= David R. Smith (physicist) =

American physicist

David R. Smith is an American physicist and professor of electrical and computer engineering at Duke University in North Carolina and visiting professor at Imperial College London. Smith's research focuses on electromagnetic metamaterials, or materials with a negative index of refraction.

Smith obtained his B.Sc. and Ph.D. in physics from the University of California, San Diego (UCSD) in 1988 and 1994. In 2000, as a postdoctoral fellow working in the laboratory of Professor Sheldon Schultz at UCSD, Smith and his colleagues discovered the first material that exhibited a negative index of refraction.

For his research in metamaterials, Smith, along with four European researchers, was awarded the Descartes Prize in 2005, the European Union's top prize for collaborative research. He is known also as the first person to create a functioning cloak of invisibility that renders an object invisible in microwave wavelengths.

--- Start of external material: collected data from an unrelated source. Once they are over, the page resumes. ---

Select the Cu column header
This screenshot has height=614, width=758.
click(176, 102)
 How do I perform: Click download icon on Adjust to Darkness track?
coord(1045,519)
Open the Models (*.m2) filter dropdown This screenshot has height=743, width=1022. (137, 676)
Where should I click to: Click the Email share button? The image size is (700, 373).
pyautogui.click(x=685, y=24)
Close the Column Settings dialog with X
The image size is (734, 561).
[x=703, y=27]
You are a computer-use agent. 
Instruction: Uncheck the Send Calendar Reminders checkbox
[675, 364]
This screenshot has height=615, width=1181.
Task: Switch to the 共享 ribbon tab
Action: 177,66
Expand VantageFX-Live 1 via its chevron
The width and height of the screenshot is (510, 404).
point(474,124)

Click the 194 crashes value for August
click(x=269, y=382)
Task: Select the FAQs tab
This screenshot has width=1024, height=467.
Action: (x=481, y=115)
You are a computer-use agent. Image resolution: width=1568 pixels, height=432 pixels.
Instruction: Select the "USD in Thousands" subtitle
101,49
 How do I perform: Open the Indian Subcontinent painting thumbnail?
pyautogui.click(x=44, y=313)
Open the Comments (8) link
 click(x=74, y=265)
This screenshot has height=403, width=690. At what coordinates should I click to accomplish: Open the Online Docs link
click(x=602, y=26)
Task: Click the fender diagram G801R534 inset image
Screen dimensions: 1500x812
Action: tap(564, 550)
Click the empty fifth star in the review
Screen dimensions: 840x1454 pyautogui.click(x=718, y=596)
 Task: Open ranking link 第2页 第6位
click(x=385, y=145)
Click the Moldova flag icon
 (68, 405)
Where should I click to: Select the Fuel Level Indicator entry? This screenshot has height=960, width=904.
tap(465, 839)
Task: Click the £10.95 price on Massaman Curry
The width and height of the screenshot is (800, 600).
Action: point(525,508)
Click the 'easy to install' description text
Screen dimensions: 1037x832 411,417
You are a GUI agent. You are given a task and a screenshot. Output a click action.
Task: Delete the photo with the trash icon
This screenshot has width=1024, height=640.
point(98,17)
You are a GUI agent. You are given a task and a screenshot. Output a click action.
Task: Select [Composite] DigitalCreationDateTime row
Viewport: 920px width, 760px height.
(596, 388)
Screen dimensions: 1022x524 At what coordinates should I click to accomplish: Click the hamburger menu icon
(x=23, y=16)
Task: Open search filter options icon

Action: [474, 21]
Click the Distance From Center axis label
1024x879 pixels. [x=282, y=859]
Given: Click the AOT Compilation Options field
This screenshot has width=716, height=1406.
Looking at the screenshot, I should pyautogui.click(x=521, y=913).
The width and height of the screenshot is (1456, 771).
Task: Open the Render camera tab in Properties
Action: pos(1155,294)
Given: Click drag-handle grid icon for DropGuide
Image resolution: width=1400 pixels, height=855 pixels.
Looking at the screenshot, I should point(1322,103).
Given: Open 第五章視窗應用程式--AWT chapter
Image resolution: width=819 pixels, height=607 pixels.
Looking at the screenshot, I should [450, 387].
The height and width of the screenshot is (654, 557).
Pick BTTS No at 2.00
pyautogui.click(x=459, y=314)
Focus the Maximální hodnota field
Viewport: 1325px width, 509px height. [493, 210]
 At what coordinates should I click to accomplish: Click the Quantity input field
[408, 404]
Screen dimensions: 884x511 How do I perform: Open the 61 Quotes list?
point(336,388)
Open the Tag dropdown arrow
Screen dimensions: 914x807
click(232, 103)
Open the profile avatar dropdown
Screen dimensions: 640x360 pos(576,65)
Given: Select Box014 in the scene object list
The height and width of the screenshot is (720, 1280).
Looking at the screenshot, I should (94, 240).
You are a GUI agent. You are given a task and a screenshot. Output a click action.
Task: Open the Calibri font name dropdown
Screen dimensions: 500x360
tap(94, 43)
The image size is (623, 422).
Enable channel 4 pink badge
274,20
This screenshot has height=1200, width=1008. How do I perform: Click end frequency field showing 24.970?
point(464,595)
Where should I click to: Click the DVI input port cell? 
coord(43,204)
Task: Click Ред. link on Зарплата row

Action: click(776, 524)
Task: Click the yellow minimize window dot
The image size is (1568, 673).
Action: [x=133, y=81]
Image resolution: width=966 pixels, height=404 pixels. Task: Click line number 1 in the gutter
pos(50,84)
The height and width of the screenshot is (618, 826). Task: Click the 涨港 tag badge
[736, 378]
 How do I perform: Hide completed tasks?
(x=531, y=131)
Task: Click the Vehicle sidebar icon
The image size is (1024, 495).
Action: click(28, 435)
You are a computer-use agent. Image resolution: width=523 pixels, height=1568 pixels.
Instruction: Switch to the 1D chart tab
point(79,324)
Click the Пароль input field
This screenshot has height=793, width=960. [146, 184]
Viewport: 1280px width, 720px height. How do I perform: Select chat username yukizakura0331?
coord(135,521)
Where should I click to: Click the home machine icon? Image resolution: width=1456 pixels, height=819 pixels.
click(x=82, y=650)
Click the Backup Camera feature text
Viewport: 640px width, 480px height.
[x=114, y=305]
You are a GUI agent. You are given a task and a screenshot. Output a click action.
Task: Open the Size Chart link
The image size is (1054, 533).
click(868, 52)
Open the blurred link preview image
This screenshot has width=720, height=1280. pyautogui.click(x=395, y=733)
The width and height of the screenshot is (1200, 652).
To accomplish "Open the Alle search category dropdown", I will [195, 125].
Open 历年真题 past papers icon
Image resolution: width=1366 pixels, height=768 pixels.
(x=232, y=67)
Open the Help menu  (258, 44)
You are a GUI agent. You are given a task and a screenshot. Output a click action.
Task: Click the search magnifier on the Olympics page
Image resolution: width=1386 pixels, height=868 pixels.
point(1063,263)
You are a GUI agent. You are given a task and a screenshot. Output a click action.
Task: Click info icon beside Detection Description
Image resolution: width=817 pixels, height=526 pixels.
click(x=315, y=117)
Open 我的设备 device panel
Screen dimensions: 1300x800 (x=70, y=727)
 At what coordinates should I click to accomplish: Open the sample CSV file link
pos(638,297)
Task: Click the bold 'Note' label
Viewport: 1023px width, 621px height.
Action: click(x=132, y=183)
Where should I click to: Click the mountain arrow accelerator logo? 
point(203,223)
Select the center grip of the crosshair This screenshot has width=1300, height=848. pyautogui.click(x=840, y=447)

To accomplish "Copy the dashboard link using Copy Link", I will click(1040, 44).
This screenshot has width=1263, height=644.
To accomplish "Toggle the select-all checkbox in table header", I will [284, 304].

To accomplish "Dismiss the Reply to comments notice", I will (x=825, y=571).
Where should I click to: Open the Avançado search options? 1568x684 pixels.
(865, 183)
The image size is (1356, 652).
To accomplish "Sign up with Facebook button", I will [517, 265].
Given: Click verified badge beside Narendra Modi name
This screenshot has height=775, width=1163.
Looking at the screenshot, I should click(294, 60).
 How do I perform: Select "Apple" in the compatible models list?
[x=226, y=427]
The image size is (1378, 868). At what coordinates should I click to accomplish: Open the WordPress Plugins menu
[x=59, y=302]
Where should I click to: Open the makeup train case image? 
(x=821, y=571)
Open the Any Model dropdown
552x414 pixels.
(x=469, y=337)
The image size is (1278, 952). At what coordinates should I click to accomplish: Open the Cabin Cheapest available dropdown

Although the cloaking device had limited ability to conceal an object from light of a single microwave wavelength, the experiment was an initial demonstration of the potential of metamaterials, constructed composite materials with unusual optical properties, to behave in unique ways because of both their structural properties.

In 2009, Reuters news service listed Smith in the Clarivate Citation laureates in Physics, which considers potential candidates for the Nobel Prize in Physics.